O Veículo Definido por Software (SDV) está sem tornando uma realidade na indústria automotiva. Na CES 2026 a ZF apresentou avanços com um chassi que atua como uma plataforma digital inteligente, capaz de combinar hardware, software e inteligência artificial para ampliar segurança, conforto e personalização. A iniciativa faz parte da estratégia Chassis 2.0, que vem ganhando força como base para novas arquiteturas veiculares.
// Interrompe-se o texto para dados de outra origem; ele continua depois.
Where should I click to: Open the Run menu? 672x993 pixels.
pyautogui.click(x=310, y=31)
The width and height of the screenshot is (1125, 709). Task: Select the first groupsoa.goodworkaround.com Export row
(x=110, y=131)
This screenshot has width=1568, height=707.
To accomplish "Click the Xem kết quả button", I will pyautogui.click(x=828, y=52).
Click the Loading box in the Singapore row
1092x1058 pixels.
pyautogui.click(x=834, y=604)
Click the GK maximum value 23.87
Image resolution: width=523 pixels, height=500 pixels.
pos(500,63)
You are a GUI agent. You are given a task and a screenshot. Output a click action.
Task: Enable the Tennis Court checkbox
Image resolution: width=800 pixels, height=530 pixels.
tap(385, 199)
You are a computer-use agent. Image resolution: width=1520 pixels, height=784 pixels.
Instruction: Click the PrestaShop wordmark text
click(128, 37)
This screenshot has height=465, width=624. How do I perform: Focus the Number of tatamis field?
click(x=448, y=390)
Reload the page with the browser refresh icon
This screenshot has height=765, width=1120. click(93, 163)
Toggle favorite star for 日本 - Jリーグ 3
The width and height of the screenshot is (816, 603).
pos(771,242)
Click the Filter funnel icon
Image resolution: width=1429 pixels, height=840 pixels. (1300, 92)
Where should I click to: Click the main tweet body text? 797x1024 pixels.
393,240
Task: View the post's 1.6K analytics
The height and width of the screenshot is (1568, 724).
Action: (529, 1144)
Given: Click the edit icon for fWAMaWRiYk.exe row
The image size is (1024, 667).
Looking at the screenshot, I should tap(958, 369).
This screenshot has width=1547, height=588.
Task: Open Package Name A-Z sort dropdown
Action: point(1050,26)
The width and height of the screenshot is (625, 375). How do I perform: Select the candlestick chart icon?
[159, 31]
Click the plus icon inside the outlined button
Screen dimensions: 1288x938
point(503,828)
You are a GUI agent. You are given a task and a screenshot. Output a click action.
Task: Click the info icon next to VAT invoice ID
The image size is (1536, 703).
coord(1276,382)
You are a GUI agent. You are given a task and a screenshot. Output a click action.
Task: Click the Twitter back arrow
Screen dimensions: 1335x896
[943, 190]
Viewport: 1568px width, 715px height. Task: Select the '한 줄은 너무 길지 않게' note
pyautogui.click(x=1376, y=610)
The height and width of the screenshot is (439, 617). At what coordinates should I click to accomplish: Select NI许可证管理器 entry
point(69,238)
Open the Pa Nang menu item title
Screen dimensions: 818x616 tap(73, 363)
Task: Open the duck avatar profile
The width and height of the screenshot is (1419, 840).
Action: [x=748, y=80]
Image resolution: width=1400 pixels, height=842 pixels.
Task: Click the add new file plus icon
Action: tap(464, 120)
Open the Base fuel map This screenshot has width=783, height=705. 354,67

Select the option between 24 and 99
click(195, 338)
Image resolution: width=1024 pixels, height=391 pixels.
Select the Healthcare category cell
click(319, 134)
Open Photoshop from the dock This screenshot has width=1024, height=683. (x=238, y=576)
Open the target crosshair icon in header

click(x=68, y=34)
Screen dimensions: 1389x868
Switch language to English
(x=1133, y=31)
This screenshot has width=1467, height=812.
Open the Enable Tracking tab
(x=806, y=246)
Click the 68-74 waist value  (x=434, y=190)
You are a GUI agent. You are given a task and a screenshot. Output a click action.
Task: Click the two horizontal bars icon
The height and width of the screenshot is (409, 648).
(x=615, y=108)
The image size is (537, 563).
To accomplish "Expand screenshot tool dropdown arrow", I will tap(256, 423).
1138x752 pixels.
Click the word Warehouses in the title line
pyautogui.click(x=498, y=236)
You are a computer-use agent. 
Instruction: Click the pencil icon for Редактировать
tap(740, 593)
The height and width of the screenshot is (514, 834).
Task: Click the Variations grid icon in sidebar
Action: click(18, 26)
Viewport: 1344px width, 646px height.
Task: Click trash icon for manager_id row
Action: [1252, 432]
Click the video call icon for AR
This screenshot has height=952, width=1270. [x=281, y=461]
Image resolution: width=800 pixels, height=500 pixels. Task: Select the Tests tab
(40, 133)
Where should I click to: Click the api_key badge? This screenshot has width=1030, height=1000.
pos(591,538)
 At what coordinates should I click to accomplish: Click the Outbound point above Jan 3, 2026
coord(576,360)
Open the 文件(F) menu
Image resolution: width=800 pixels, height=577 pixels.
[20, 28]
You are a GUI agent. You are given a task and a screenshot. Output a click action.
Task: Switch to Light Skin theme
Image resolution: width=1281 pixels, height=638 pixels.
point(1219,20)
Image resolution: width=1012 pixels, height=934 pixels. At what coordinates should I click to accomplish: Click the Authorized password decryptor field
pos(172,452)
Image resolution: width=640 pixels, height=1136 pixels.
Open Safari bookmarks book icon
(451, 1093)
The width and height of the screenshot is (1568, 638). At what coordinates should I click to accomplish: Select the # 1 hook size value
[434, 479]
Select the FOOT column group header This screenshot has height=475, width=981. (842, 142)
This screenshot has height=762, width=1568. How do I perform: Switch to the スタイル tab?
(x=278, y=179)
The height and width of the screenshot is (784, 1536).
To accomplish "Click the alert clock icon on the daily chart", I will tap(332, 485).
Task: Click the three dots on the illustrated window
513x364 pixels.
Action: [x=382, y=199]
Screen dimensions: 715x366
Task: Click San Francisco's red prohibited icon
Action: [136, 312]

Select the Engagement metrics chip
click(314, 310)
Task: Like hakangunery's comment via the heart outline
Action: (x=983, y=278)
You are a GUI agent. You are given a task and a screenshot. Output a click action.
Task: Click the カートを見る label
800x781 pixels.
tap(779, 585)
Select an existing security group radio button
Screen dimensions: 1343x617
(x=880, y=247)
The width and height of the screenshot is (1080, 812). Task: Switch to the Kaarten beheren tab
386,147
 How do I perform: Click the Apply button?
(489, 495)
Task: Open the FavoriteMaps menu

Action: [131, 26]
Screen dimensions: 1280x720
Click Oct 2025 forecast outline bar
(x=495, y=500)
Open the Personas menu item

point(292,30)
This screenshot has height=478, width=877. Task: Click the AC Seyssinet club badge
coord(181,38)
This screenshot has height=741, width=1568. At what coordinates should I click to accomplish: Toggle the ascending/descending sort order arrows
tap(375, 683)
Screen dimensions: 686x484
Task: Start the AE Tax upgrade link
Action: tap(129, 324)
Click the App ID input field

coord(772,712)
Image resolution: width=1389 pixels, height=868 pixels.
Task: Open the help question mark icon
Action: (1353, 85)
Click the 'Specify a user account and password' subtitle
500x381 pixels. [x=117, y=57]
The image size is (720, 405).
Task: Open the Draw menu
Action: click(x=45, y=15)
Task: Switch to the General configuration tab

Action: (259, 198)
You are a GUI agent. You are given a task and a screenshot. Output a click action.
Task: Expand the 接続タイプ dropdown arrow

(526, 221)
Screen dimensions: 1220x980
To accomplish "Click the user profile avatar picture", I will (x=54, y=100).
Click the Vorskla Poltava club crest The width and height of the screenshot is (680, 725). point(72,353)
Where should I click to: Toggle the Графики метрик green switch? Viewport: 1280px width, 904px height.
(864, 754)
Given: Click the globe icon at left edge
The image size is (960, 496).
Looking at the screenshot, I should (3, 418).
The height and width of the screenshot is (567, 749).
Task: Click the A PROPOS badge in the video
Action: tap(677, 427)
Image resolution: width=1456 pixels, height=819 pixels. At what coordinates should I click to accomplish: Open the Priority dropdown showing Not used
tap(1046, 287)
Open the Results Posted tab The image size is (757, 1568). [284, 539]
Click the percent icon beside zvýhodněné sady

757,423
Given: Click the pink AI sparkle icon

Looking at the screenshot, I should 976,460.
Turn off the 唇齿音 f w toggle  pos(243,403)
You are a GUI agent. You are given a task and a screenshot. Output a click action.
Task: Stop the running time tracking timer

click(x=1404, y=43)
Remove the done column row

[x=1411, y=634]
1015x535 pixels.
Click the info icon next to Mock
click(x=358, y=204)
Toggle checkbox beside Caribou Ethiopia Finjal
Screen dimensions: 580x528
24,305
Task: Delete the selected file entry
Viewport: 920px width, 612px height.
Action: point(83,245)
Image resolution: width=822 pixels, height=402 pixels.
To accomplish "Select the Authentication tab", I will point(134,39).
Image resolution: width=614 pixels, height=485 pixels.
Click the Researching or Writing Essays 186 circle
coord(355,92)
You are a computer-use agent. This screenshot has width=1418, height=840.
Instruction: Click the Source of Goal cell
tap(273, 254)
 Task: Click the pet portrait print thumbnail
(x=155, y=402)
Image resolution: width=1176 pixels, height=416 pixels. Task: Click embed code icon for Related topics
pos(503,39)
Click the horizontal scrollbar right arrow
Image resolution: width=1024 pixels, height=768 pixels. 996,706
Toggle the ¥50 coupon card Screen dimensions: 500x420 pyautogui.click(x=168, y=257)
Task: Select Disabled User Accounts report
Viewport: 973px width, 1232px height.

A aposta da ZF se ancora em tecnologias “by-wire” que eliminam conexões mecânicas tradicionais e abrem espaço para funcionalidades definidas por software. A partir desse conceito, a empresa introduziu a Leitura Inteligente da Via por IA e Redução Ativa de Ruído, ambos projetados para transformar o comportamento do chassi em tempo real. Em nota o Dr. Peter Holdmann, Head da Divisão de Soluções para Chassis da ZF, explicou que “ao combinar expertise em hardware, software avançado e IA, estamos criando soluções que não apenas elevam a segurança e o conforto a um novo patamar, mas também abrem caminho para o veículo definido por software. Dessa forma, estamos moldando a mobilidade do futuro – inteligente, conectada e individualmente adaptável”.
IA para antecipar a estrada

A Leitura Inteligente da Via por IA utiliza sensores avançados para interpretar continuamente as condições da estrada (neve, cascalho, asfalto ou terrenos off-road) e ajustar o chassi em frações de segundo. Os dados são processados pelo software cubiX, que coordena atuadores inteligentes, como sistema de amortecimento ativo sMOTION, capaz de reagir em apenas 1 milissegundo. A configuração mais avançada é capaz de escanear o perfil da estrada até 25 metros à frente, com precisão de dois centímetros, criando um modelo 3D detalhado para ajustes ainda mais precisos do chassi.
Em situações críticas, o software atua de forma autônoma. Em pisos escorregadios, ativa automaticamente a redução do torque inicial para evitar patinação. No off-road, a IA avalia profundidade e firmeza do solo e ajusta a tração integral de forma inteligente. Tudo ocorre em segundo plano, sem exigir seleção manual de modos de condução.
Outro avanço é a possibilidade de reconhecimento do comportamento do condutor. A partir da análise de aceleração, frenagem, direção e condições ambientais, o sistema pode prever preferências de condução e adaptar o chassi e o trem de força para priorizar conforto ou desempenho. A funcionalidade amplia a experiência personalizada e o potencial de diferenciação entre marcas.
Menos ruído, mais software
A segunda inovação apresentada foi o software de Redução Ativa de Ruído, uma resposta para o desafio crescente, especialmente em veículos elétricos: o ruído de cavidade dos pneus. A solução dispensa materiais adicionais de isolamento e utiliza sensores de chassi, além de amortecedores semiativos controlados pelo cubiX, para neutralizar vibrações.
Os testes indicam redução de até 3 decibéis no estágio atual, com potencial de chegar a 10 decibéis no futuro. A tecnologia deve entrar em produção em série em 2028 e poderá ser adaptada a diferentes categorias de veículos. Holdmann adiciona que “a mobilidade do futuro será moldada pela rede inteligente dos veículos, pelo rápido desenvolvimento da direção automatizada e pela crescente importância do software como motor de inovação”.